Studio at the Edge of Time
- John Ash
- 6 days ago
- 4 min read
Updated: 5 days ago
The dance studio is empty. Or at least, it appears that way.
The long mirrors on the far wall seem to hold their breath, waiting for a movement worth reflecting. The black vinyl floor rests with the stillness of a dark sea before a storm. Dust motes hover in the high windows like little fragments of forgotten applause. I am not here for a class. Not for a rehearsal. I am seventy-nine years old and I have come to dance. That is all.

I do not knock. The studio has no door in the conventional sense—it is always open for those who remember it with their bones.

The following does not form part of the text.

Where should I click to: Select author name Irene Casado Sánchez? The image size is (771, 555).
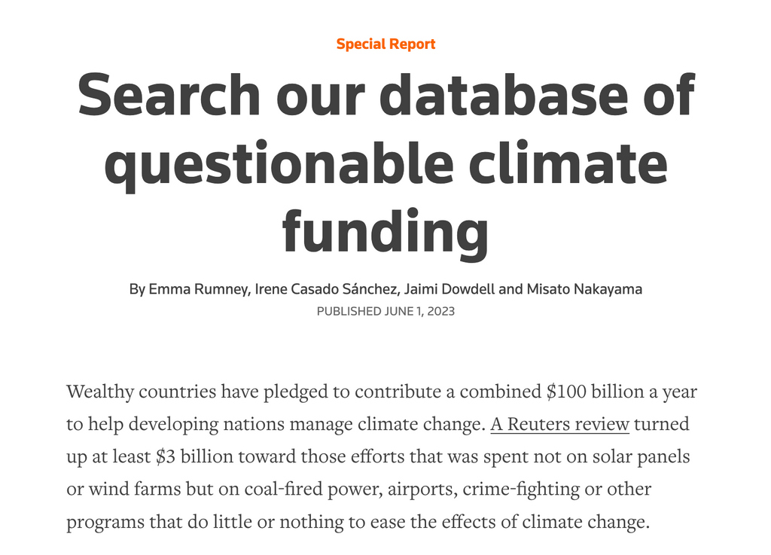[326, 288]
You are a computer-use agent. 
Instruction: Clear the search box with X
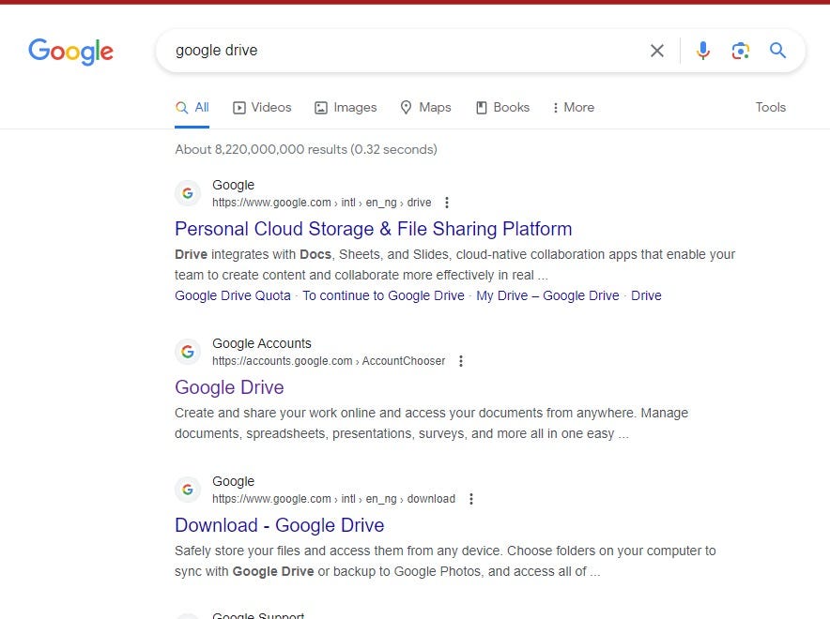point(657,51)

I move toward the center. The floor knows me. I paid for its construction once—spring-backed hardwood with vinyl overlay, a skin stretched over a careful web of shock absorption. I thought it would keep my knees from failing. It didn’t. It only delayed the inevitable.
I raise my arms. A pirouette. Not graceful, not even balanced. But the studio obliges. The world spins. I stop. The world continues to turn, as if untethered from time. I’ve felt this before—years ago, in Tokyo, in a jazz club with a woman who wore silver shoes and spoke in riddles. She, too, spun without moving.

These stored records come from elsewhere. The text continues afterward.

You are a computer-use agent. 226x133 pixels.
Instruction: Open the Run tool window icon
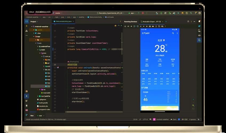tap(27, 96)
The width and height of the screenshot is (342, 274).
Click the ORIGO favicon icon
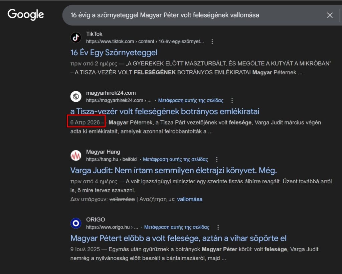76,223
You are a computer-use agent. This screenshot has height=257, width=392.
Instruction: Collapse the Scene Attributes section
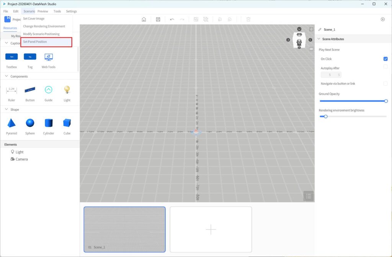tap(319, 39)
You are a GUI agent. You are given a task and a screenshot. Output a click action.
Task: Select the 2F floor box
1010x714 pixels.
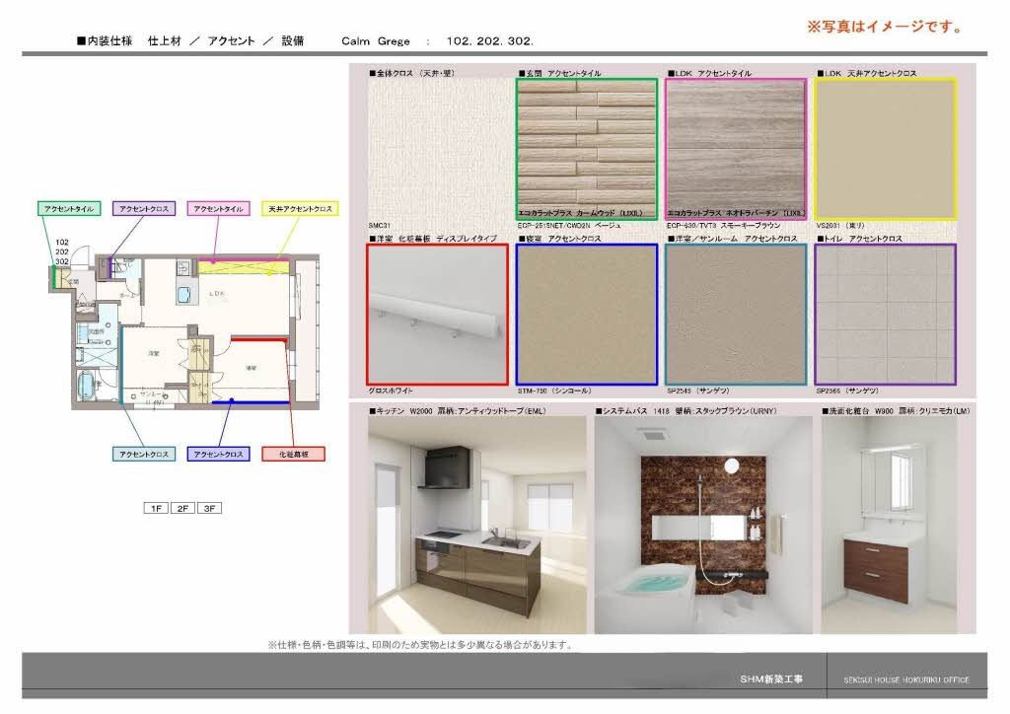tap(182, 509)
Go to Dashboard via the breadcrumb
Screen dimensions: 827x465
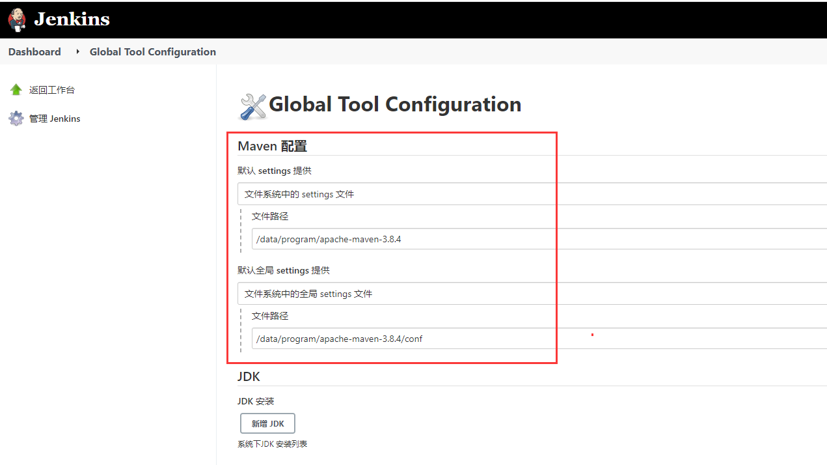pyautogui.click(x=34, y=52)
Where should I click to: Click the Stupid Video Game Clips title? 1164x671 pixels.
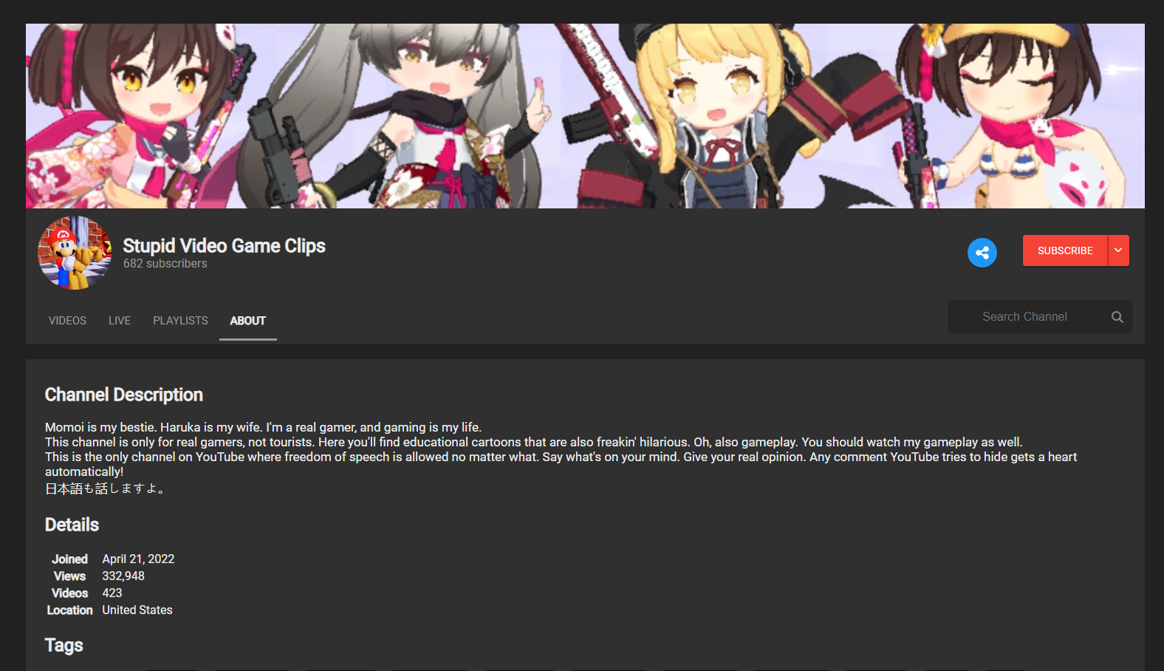(x=224, y=246)
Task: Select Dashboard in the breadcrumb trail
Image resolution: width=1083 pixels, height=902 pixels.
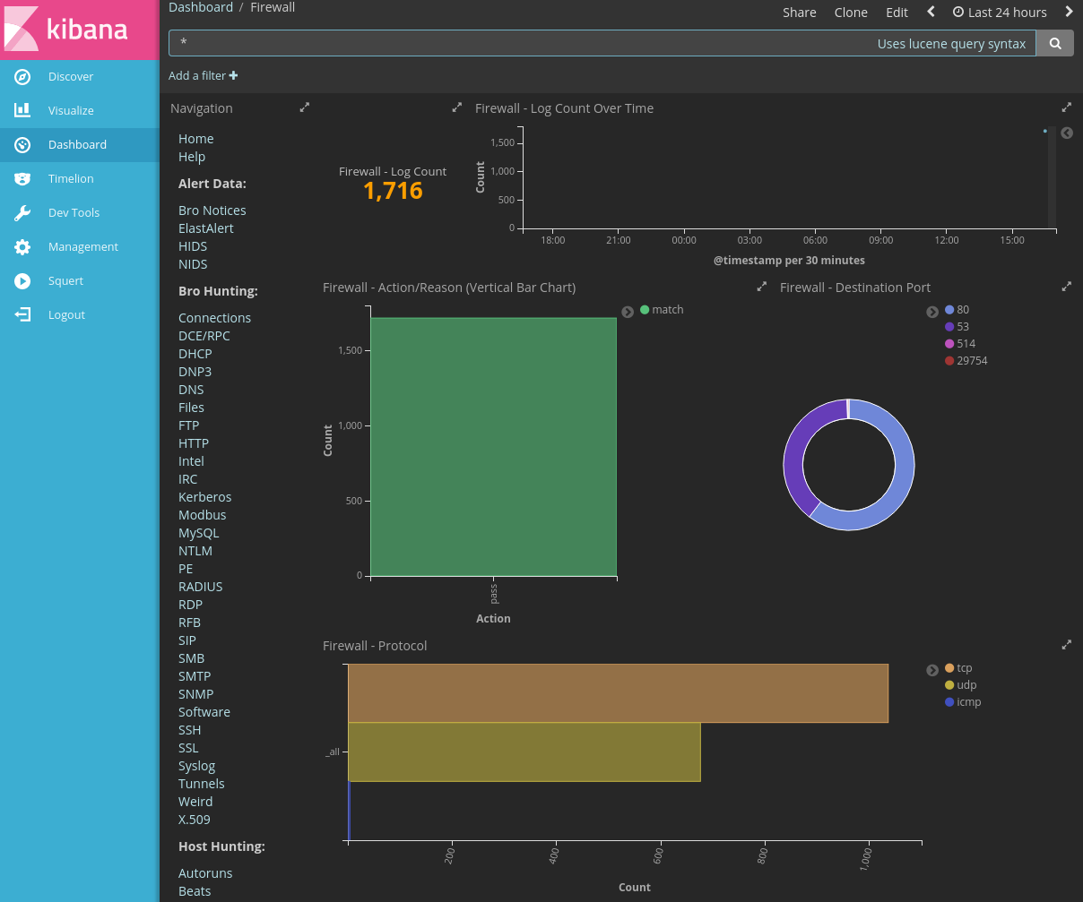Action: [201, 7]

At the barre, I assume first position. My feet attempt the straight line they once made so easily. Now they resist, like old cats curled in sunbeams. My ankles smolder—first a warning, then a surge—an electric kind of nostalgia. My body wants to remember, but remembers too much.
She arrives quietly. Not like a person entering a room, but like a memory crossing a threshold. Laura. Forty-five. A dancer still. Her movements smell faintly of eucalyptus and liniment. She sets herself at the barre not far from me, as if she'd been summoned by some silent telegram. We have danced before, in ways that don’t always involve music. She is in the early autumn of her life. You can see it in her joints, in the way her body negotiates with time rather than resists it.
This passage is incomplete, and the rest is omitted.